It’s officially primary season in the mitten. On August 3rd that jovial season will come to it’s climactic ending when literally dozens of Michigan voters will wait in very short lines at their polling stations to vote for their candidate, whom inevitably may quite possibly still lose in November. Regardless it’s always important to vote (P-Diddy will kill you if you don‘t) so we have the option of complaining when our candidate turns out to be just as worthless as the others two to three years down the road. I mean Obama has proved that in a year and a half.
However the most entertaining part of the campaigning season for me has to be the debates, especially those during the primary. Recently, Rochester Hills (a wealthy suburb), located in Oakland County (a wealthy county), hosted a debate for the Republican candidates (all ridiculously wealthy). This event was staged before an audience of all “undecided” voters (wealthy Michigan republicans). We in the blogging community provided in-depth razor sharp commentary on our blogs as it happened in live time and when I say we I mean other people--I played Pacman on my phone.
So considering I did watch enough of the debate to formulate a general opinion on the candidates; I say with firm conviction that it is my duty to post a few observations that should definitely not effect anybody’s vote. So here without further delay is “Joe’s Completely Unimportant Thoughts On The Next “Maybe” Governor of MI”

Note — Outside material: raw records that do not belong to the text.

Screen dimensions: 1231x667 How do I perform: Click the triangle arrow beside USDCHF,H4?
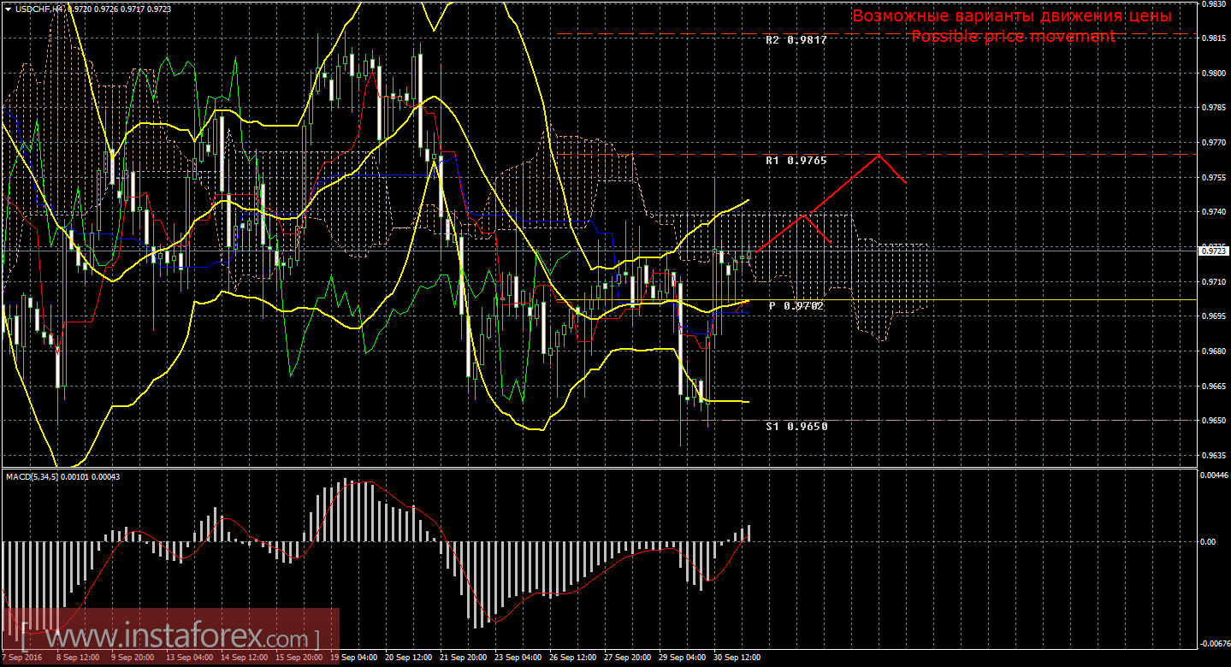pyautogui.click(x=8, y=9)
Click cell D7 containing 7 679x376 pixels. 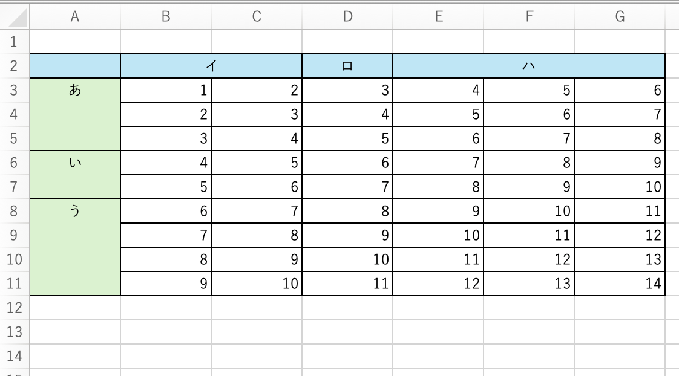pyautogui.click(x=347, y=187)
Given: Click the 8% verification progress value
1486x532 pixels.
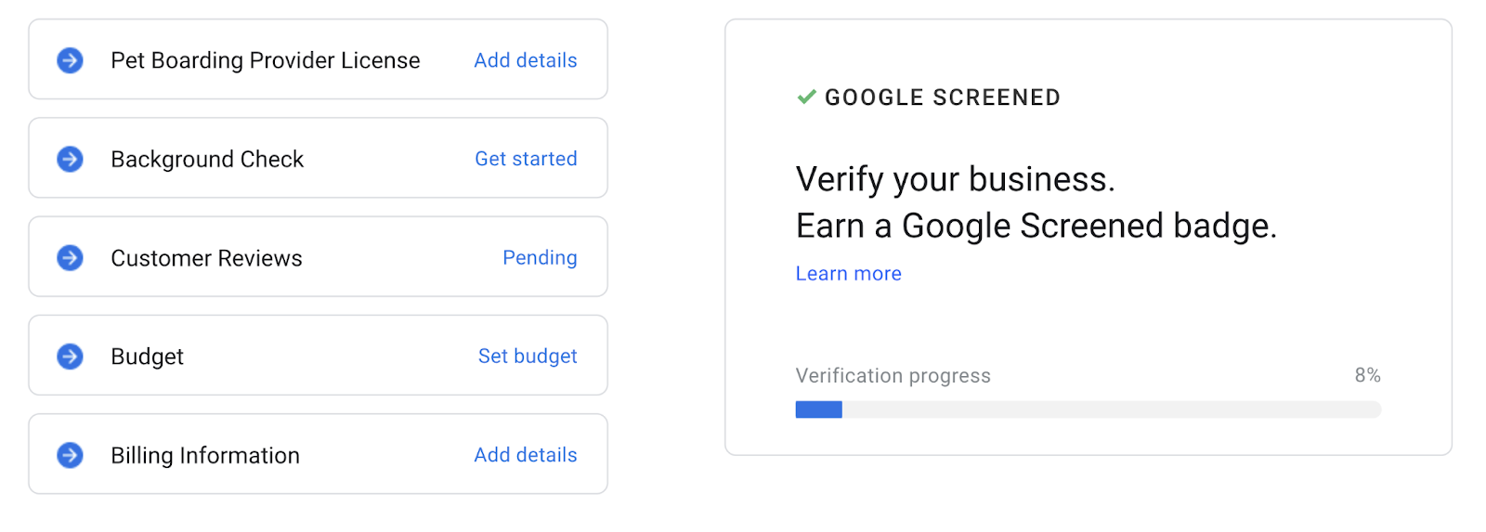Looking at the screenshot, I should coord(1367,375).
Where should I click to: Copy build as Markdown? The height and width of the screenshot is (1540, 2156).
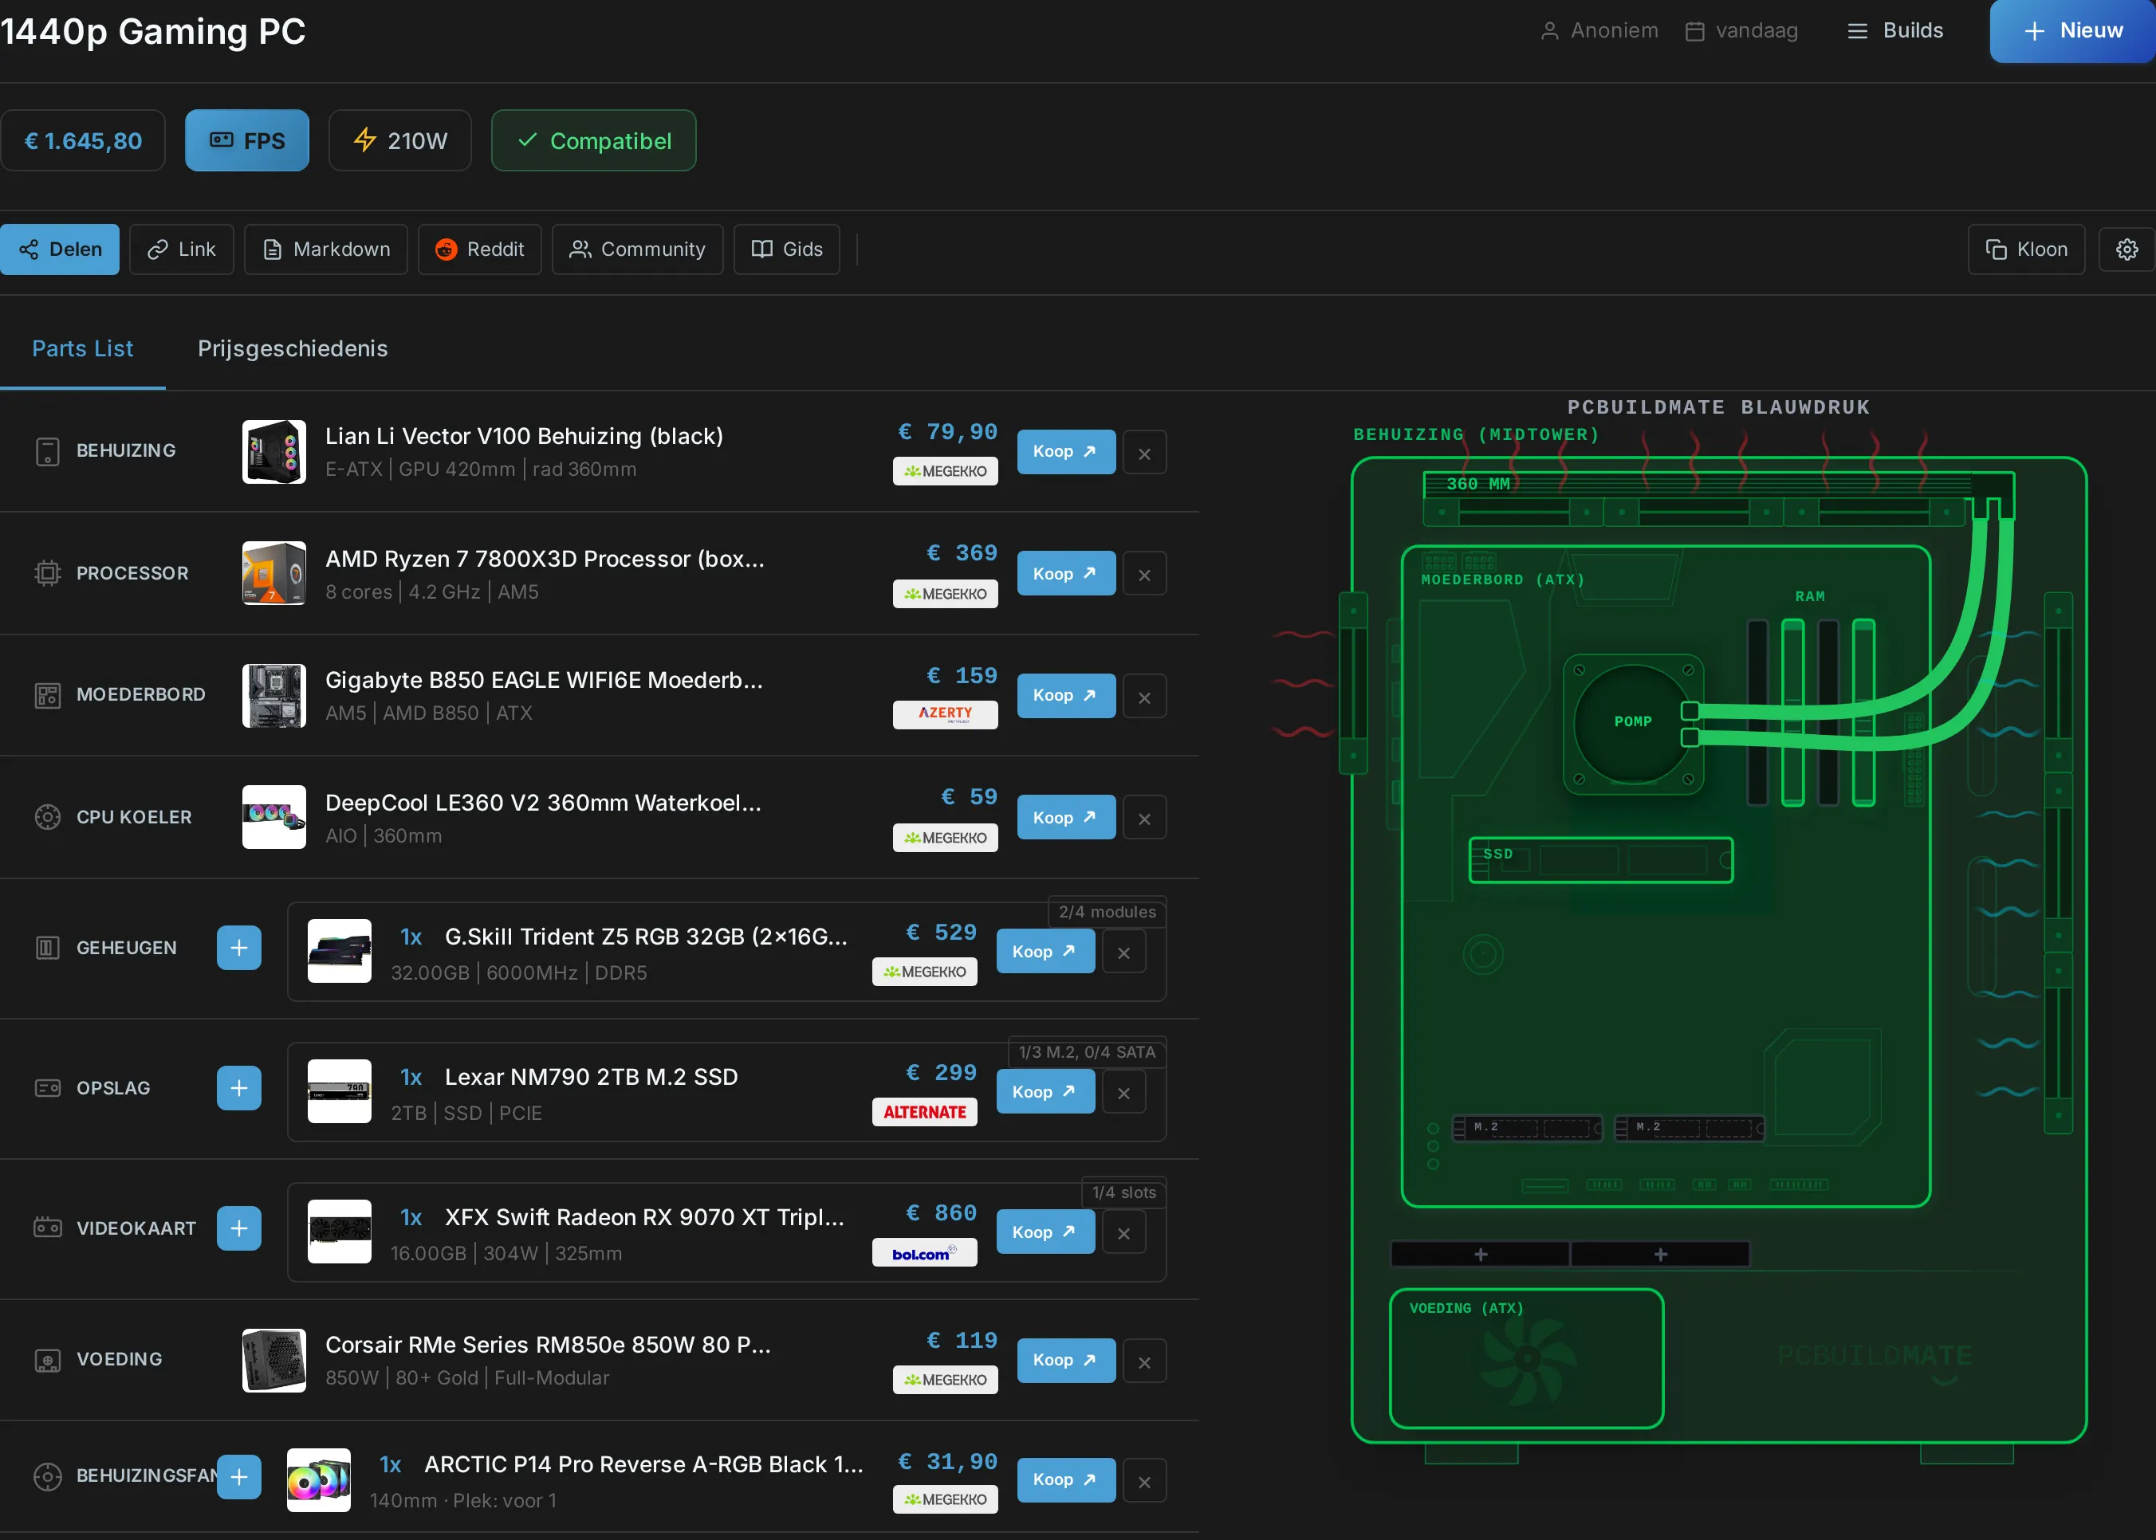tap(325, 249)

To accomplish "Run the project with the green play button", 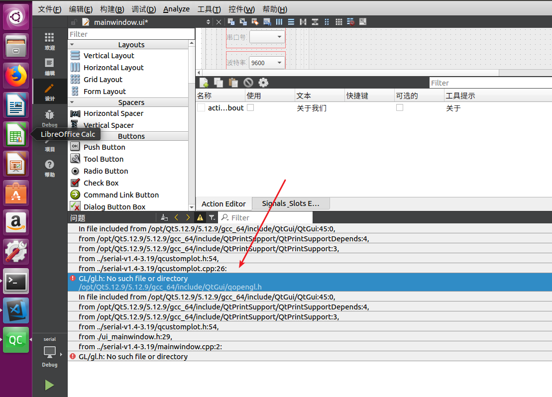I will pos(49,385).
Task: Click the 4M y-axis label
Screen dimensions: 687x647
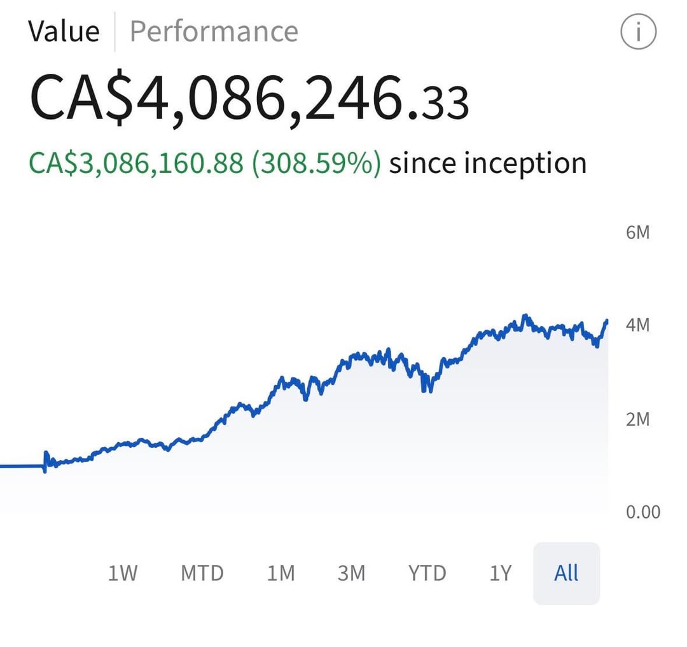Action: coord(638,325)

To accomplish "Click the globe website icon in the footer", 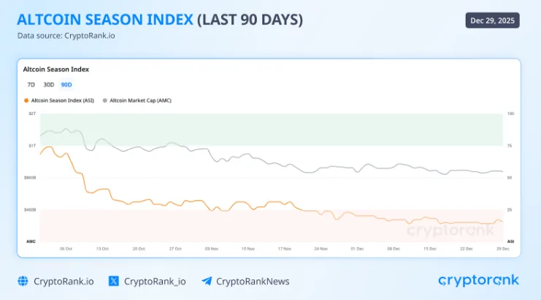I will click(x=22, y=281).
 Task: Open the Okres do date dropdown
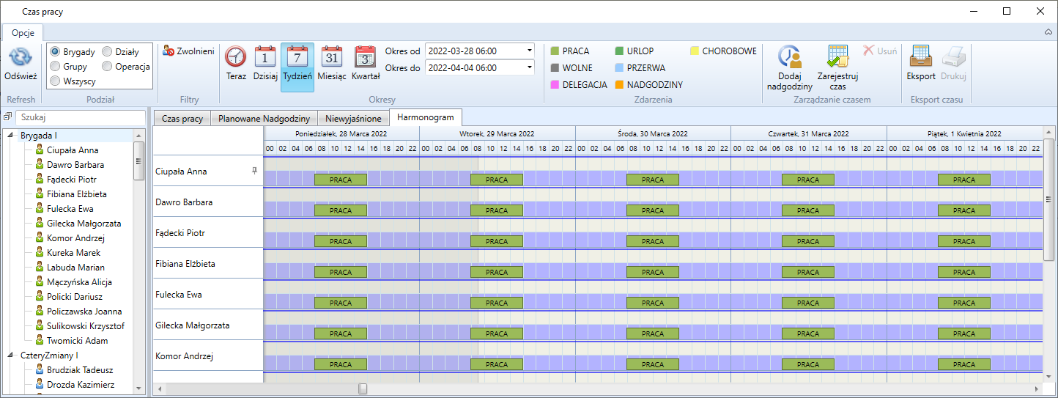(529, 67)
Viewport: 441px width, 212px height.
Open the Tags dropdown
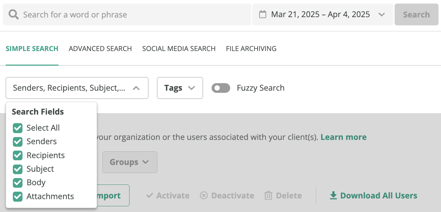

Tom George: Remember back during the 2008 Presidential primaries when Ron Paul stood on stage with his fellow Republicans and not being a total head-case, stood out like a sore thumb? Those were messed up times. You remember the main villain from the movie The Incredibles? That was Tom George. I don’t know anything about Tom George and after that debate I wish I knew less. Every thing he said dripped with disdain and arrogance. He even pulled the John Kerry “Go to my website” ploy as an answer to a question. It went off like a fart in church. He’s obsessed with the idea of a constitutional convention. I learned that his entire working blueprint is based off of the idea of having a constitutional convention. I had no idea that we even were voting for a constitutional convention in November but I bet if it passes Tom George will cream himself. I assume he likes convention centers, political conventions, convention areas, normative examples, and conventionality. I assume he also likes orgies. Oh yeah he’s a doctor. Considering my experience in meeting and working with physicians--it’s a safe bet George is a conventional asshole.
Mike Cox: What can I say about Cox? Kwame cover-up? Ha-ha, okay that was a low blow (not really) but in all truth I can’t tell you much about Cox. I can however tell you all about his family since he answered every question with random facts about how the experiences of his random relatives somehow qualifies him for governor. He has a father who was a union leader, a mother who took yoga, and an uncle who rode on a bus a couple times. Every answer consisted of him reciting his television ads live for the audience of “undecided” republican voters. But after listening to Tom George ramble on about constitutional conventions all night--Mike Cox seemed interesting.
Rick Snyder: Didn’t show up to the debate. I couldn’t tell you where he was but I’m betting he was doing something nerdy. Maybe he was hanging out with his virtual family or totally “pwning” a business deal somewhere. It doesn’t matter. George managed to make up for this asshole’s absence. Note to self: Snyder = George-Lite.
On another note, Snyder is once again ahead in polls which could mean:
1.) The Michigan electorate is made up of people who stare at Orange Juice containers because it “told them to.”
2.) The debates are about as imperative as a microphone at an Ashlee Simpson gig.
3.) The people who conducted the poll all have Orange Juice containers on their desks.
4.) I have not done enough cocaine to understand how people think in this state.
5.) All of the above.
Mike Bouchard: Can’t complain about much. He presented himself professionally and answered his questions clearly and effectively. He also sent Tom George into a near psychotic fit. Don’t agree with him about the whole “Right-to-Work” issue but anybody who pisses off the doctor is okay in my books.
Pete Hoekstra: I’ve always liked the guy, however for some reason, I feel that he was on a ten second delay that night. Stiff was an understatement. Regardless he was the ballsiest of the candidates on the stage and the most blunt and open about his plans. I think him and Bouchard would make a good pair.
All I know is that this debate has reinforced one concrete fact: Devin Scillian sucks. Devin Scillian is not running for governor. I don’t care what his opinion is. Go away.
So in conclusion on August 3rd you should vote. Because if you don’t the terrorists win. Keep in mind--a vote for anybody is a vote for Devin Scillian to shut the fuck up.